Things to See Around Avebury
While the headline attraction for the Avebury area may be the stone circle, there are several other Neolithic sites that are also worth a visit. During your visit to Avebury, you should check out West Kennet Avenue, West Kennet Long Barrow, Silbury Hill, the Sanctuary, and Windmill Hill in addition to the Avebury Stone Circle. It’s nice that these outdoor sites are open during reasonable daylight hours, which during the summer ends up being quite late. In addition to these ancient sites, you will also find the Alexander Keiller Museum and the Avebury Manor.
Avebury Stone Circle
The Avebury site is one of the greatest wonders of prehistoric Britain. It’s the largest stone circle in the world with a diameter of over 1000 feet. There are two smaller stone circles inside the larger circle and a huge circular bank and ditch encircling all the stones. In the middle of it all, you will find the Avebury village. Considering the stone circle was built between 2850 BC and 2200 BC, it is impressive that many of the stones are still there. They have placed markers in spots where the Avebury stones are now missing.

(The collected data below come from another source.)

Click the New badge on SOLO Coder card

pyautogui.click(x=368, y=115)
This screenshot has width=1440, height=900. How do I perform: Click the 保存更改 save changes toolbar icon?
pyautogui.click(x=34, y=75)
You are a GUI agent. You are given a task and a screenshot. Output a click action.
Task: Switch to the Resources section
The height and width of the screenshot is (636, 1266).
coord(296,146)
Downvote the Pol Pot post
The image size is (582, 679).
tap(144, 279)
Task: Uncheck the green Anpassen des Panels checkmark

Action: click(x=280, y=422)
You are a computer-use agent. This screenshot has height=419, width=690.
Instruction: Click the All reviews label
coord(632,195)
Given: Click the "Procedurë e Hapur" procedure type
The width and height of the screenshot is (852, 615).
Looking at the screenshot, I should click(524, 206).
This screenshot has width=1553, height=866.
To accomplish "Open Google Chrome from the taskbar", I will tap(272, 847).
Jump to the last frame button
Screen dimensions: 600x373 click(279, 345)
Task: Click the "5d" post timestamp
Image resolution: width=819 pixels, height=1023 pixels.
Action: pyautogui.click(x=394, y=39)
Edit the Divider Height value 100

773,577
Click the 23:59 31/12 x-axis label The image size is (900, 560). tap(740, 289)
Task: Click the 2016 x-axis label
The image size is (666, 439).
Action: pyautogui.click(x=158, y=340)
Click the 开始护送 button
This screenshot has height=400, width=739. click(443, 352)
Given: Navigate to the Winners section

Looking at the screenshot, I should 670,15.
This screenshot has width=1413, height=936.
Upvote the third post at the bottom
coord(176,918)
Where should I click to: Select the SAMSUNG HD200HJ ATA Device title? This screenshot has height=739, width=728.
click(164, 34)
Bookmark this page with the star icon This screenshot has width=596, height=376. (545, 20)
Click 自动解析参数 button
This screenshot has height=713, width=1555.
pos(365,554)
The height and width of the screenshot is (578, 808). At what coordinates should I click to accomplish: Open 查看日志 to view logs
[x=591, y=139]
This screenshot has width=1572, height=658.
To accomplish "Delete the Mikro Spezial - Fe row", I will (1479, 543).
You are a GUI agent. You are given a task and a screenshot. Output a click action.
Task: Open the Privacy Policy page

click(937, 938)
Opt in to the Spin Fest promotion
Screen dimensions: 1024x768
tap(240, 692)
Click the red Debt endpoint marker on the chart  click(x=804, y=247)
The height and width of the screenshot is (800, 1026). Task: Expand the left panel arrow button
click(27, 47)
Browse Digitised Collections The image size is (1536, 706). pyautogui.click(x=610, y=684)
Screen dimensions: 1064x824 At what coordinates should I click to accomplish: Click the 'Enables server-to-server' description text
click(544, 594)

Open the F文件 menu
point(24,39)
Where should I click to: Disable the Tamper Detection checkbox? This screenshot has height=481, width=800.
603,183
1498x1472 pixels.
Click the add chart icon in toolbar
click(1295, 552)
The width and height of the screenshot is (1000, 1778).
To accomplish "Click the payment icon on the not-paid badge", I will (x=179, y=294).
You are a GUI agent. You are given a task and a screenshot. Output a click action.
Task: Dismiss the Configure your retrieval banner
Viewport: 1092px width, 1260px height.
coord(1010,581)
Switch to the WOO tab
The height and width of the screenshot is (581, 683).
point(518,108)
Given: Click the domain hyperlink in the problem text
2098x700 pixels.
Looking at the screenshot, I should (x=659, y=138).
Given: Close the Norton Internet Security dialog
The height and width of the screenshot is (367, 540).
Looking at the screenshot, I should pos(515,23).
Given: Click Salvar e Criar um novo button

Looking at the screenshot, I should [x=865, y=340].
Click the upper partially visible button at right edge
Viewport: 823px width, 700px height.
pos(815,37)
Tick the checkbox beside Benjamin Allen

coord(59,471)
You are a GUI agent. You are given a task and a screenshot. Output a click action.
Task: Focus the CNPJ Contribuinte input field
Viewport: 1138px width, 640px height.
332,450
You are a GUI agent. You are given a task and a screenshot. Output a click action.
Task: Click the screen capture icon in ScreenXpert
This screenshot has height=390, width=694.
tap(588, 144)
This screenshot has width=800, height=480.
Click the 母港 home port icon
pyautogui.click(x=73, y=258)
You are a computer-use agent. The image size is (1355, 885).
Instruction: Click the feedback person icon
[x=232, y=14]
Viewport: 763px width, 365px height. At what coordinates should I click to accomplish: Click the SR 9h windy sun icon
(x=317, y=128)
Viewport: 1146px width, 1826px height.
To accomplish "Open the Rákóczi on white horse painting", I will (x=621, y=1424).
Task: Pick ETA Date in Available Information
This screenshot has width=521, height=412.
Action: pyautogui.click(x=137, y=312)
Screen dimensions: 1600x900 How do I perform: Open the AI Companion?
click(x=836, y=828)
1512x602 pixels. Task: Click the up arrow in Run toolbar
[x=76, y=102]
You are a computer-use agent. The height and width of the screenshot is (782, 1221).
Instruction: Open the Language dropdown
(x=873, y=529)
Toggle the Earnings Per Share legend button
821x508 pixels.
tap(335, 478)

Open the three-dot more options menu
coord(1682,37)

It’s hard to get a sense of the size of the Avebury circle from the ground, especially since there are roads and a village in the middle that stop you from seeing the whole circle. Still, I loved being able to go right up to the stones and touch them. I felt like I was literally touching history. One morning of our visit to Avebury, it was foggy and sheep were grazing in one part of the stone circle. Walking next to the stones that morning was magical.
West Kennet Avenue
West Kennet Avenue originally consisted of about 100 pairs of standing stones, raised to form a winding 1.5-mile link between the Avebury Stone Circle and The Sanctuary. Many of the stones are still standing.
We actually didn’t plan on visiting West Kennet Avenue. I hadn’t read much about it and for some reason, it didn’t sound exciting. We actually happened to drive by it and decided to stop. Unlike the Stonehenge Avenue, this Avenue is well-marked and easy to see. The huge parallel stones lining the way to Avebury was awe-inspiring.
West Kennet Long Barrow
West Kennet Long Barrow is one of the largest Neolithic chambered tombs in Britain. It was built in around 3650 BC and closed sometime around 2000 BC. The main passage was filled and the entrance was blocked with sarsen stones. During excavations, they found some cremations and the partial remains of at least 46 individuals along with grave goods like pottery, daggers, and beads.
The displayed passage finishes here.